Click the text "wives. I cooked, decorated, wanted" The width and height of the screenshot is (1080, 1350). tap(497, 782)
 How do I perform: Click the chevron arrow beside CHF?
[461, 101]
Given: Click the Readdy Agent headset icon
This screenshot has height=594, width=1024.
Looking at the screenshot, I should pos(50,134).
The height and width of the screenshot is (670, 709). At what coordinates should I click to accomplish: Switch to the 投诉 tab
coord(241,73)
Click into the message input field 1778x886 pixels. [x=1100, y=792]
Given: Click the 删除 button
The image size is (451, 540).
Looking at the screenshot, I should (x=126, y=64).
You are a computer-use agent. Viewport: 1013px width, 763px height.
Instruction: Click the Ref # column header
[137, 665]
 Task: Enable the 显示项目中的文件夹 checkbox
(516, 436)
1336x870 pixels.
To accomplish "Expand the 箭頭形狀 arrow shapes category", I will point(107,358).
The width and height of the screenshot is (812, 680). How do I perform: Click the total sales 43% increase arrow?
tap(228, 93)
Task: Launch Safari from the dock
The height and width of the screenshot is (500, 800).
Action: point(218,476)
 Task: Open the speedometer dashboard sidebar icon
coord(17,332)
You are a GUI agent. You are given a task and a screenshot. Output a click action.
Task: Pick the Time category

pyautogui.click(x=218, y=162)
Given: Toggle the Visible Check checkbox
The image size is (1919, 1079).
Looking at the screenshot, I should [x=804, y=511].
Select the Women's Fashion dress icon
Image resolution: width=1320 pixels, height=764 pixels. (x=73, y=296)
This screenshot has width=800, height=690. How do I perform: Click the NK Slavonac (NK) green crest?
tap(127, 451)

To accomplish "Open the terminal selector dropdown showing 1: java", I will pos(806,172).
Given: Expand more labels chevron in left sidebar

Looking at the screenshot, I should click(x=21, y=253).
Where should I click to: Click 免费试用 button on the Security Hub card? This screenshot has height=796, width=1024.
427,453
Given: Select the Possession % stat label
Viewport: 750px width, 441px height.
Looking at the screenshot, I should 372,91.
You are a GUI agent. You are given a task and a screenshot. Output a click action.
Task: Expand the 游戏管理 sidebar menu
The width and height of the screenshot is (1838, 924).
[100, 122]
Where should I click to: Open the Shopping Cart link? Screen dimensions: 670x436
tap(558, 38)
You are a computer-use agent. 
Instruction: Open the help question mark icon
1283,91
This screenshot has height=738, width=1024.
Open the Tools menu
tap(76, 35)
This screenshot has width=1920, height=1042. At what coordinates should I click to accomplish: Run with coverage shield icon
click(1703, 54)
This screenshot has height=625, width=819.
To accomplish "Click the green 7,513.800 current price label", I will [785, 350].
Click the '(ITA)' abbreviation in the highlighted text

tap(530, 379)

-*-

### How to complete this task
Could you state how many lines in the data hold the word "computer"? Only the number should be given.

### Answer box
2